EXERCISE DATA -

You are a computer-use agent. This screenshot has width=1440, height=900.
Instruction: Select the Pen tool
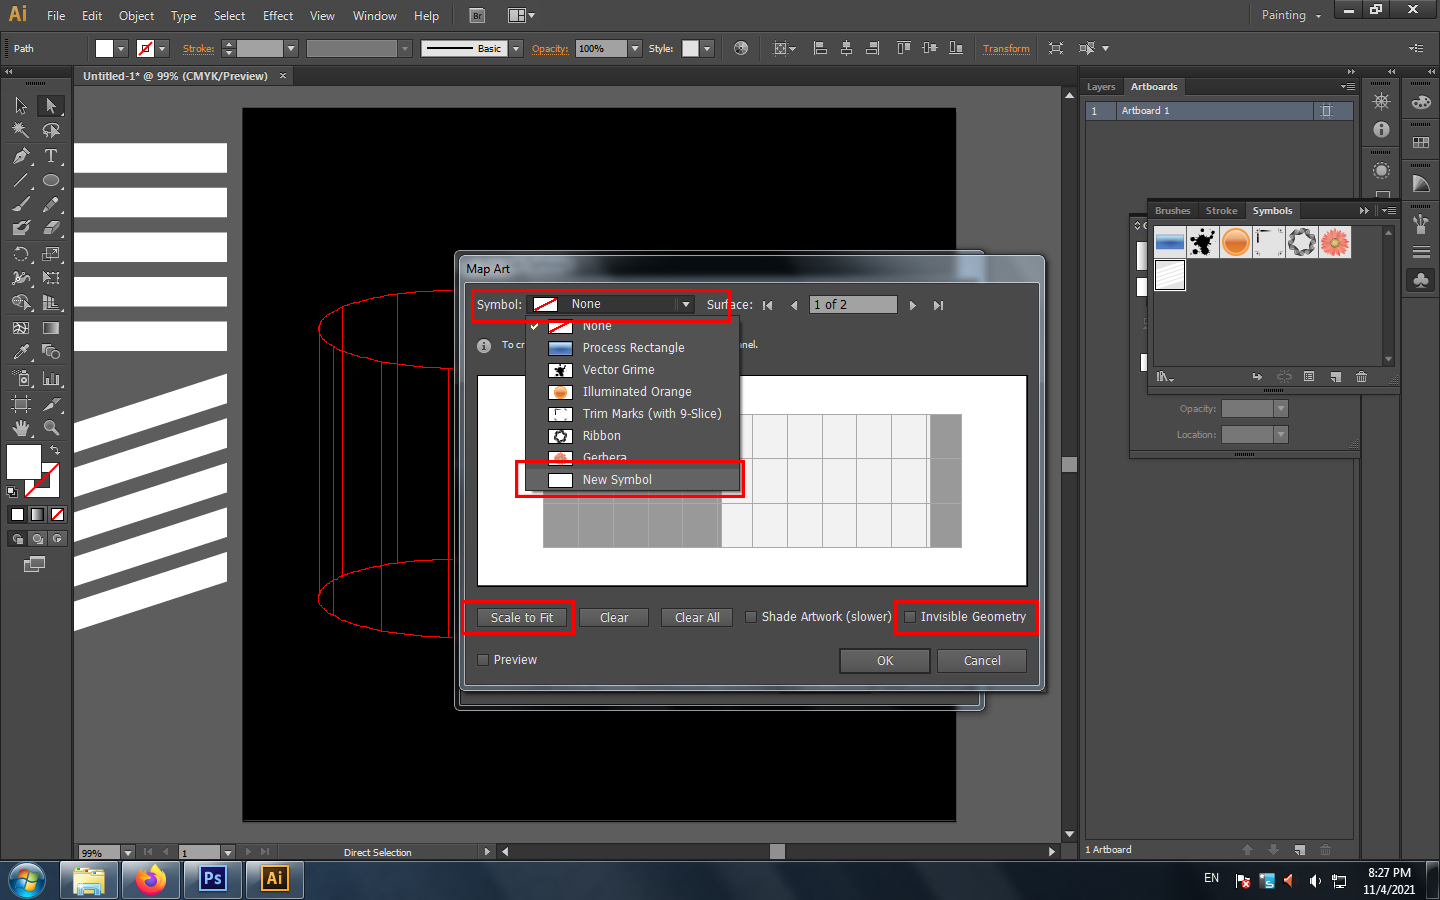(21, 156)
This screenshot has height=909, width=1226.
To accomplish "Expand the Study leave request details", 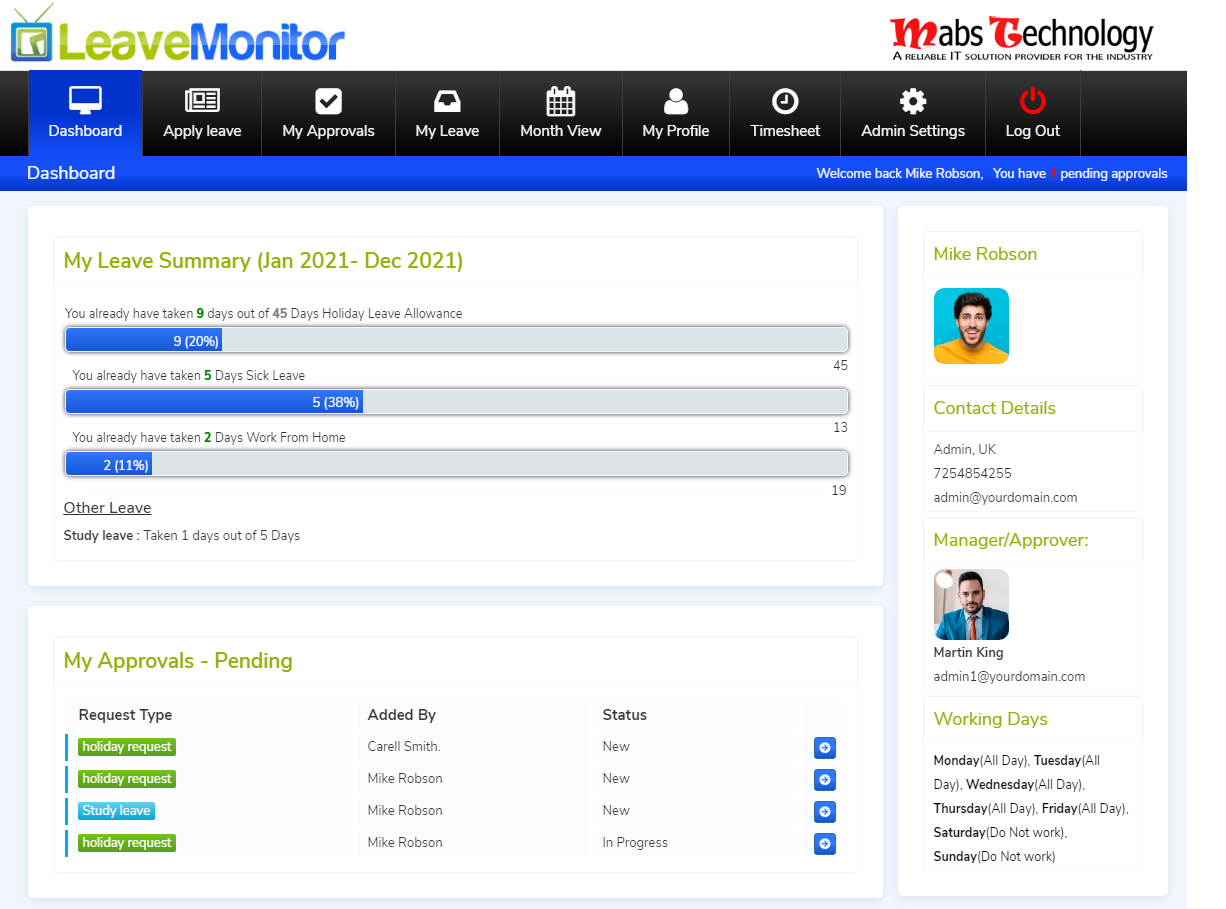I will click(824, 811).
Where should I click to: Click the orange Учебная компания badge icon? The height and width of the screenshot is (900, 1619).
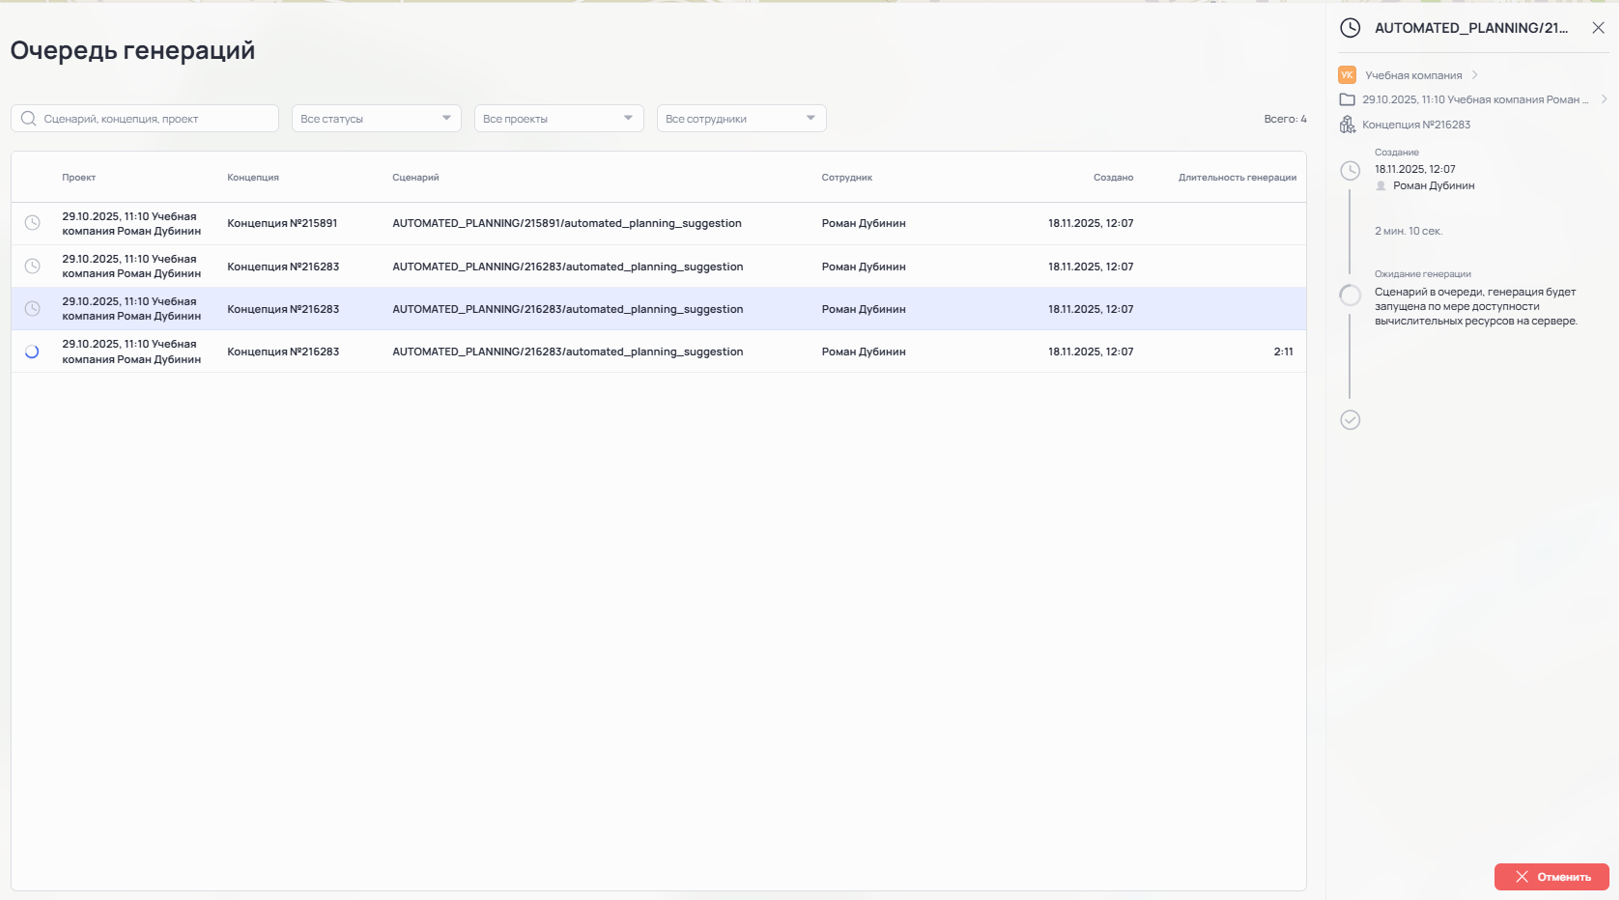[1347, 75]
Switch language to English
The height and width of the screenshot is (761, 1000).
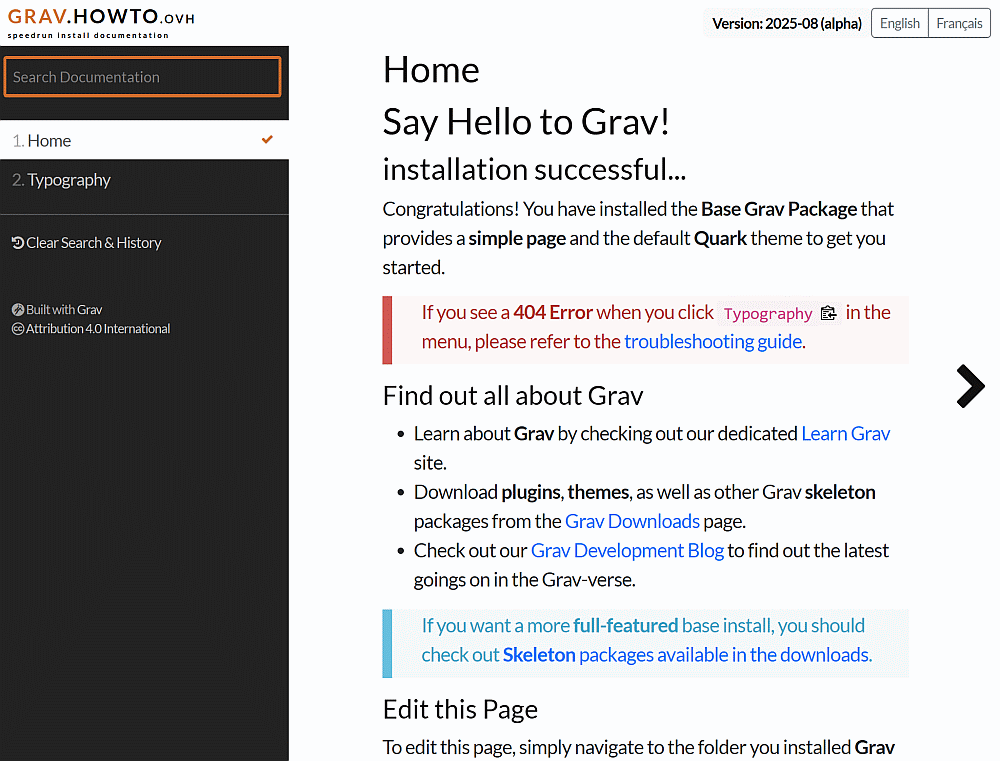899,23
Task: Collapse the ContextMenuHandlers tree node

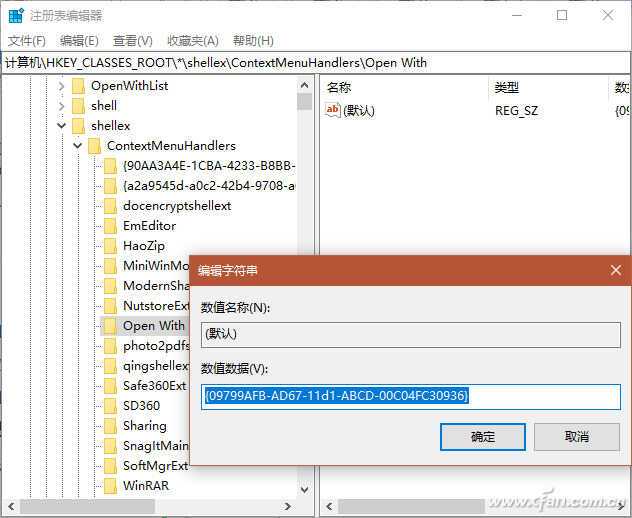Action: (77, 146)
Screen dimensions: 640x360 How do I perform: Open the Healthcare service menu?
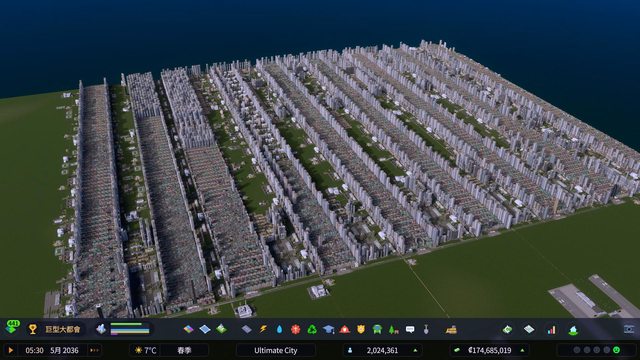pos(296,329)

BRIEF -
Pictures are to be omitted. The lines from the line holding "Where should I" through the closing line of the data above are to be set down exactly, and nothing more.

TASK RESULT -
Where should I click to: Click the orange Учебная компания badge icon? The height and width of the screenshot is (900, 1619).
[1347, 75]
Switch language to English
The height and width of the screenshot is (761, 1000).
899,23
Task: Collapse the ContextMenuHandlers tree node

Action: (77, 146)
Screen dimensions: 640x360 How do I perform: Open the Healthcare service menu?
pos(296,329)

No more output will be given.